Un joven se paró y comenzó a tocar un piano pequeño en una esquina. Detuvimos


un momento la plática para escuchar el rozar de sus dedos en las teclas.

- ¿Quieres conocer el resto de la casa?

- Por supuesto – exclamé.

Subimos por una oscura escalera hacia el segundo piso. En él, encontré una
alfombra roja que conducía a un profundo negro aterciopelado. Al entrar en la
habitación había a la distancia otra barra. Alumbrada por una débil tercia de
lámparas de segunda mano.

Un par de mesitas pequeñas, con velas en el centro y unos sillones rojos. Justo en
la esquina izquierda sobre un banco alto, yacía la figura de un hombre encorvado.
Cabello semi largo y a su alrededor un velo de humo que se perdía con la poca
luz.

En ese momento entendí que mi amigo, basto de elocuencia, era probablemente


el dueño de la casona. Puesto que entró por detrás de la barra y tomo un par de
vasos y una botella.
- Aún no me ha dicho su nombre – atiné a decirle cuando se acercaba de
nuevo a mí

- De nada servirá, cada noche tengo uno distinto.

Cuando mis ojos por fin se acostumbraron a la oscuridad pude ver que había más
gente con nosotros. Todos con la actitud del hombre en la barra. Cabizbajos,
encorvados y con la mirada perdida. “El cabaret de los sueños rotos” pensé.

Esa noche ha sido mi mejor escuela, mi peculiar amigo me obligo a mirarme el


alma. De su enervante sabiduría aprendía, de su paz me alimentaba, su porte lo
imitaba.

Finalmente subimos por la última sección de las escaleras hacía el último de los
cuartos de la casa. Era un amplio salón en el que vivía mi peculiar amigo. De
pronto como un rayo, sentí en la espalda un frío incesante que me llegaba a la
médula. Un crescendo de latidos se apoderaba de mí.

Ese porte. Esos ojos.

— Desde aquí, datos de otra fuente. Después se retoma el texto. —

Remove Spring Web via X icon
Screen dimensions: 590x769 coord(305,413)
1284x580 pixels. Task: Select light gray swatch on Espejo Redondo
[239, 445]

Era él en persona. Un vertiginoso, elocuente y elegante


sigilo. Una habitación oscura. Una habitación cálida. Una divinidad entre lo
mundano.

- Es momento de que te vayas. Todos aquellos que vienen han encontrado


refugio y pilar en mis muros. Se distraen de su irremediable desgracia. Pero si te
marchas antes de que las luces toquen la tierra no tendrás que quedarte para
siempre.

Titubeando sin atreverme a mirarlo a los ojos, nauseabundo por primera vez en
toda la noche y aturdido lo escuchaba. Tomó mi hombro y me dijo:

- Tranquilo, has sido una agradable compañía. Siempre habrá lugar en esta
casa, para aquellos que lo necesiten.
Guiñó su ojo y tomo de su copa. Dio media vuelta admirando una pintura de
Cabanel. Salí corriendo de ahí. Bajé impresionantemente rápido las escaleras y al
atravesar la puerta me desmayé.

Desperté en un callejón, desorientado y con tres personas mirándome. Me había


caído mientras jugaba y había estado dormido 3 minutos. Pero sabía que no había
sido una ilusión macabra o un espejismo cruel. Y no lo era.

Desde entonces, todas las noches, en el callejón de los excesos me adentro en la


casona del diablo a reírme de la vida y buscar navíos en un vaso de mezcal.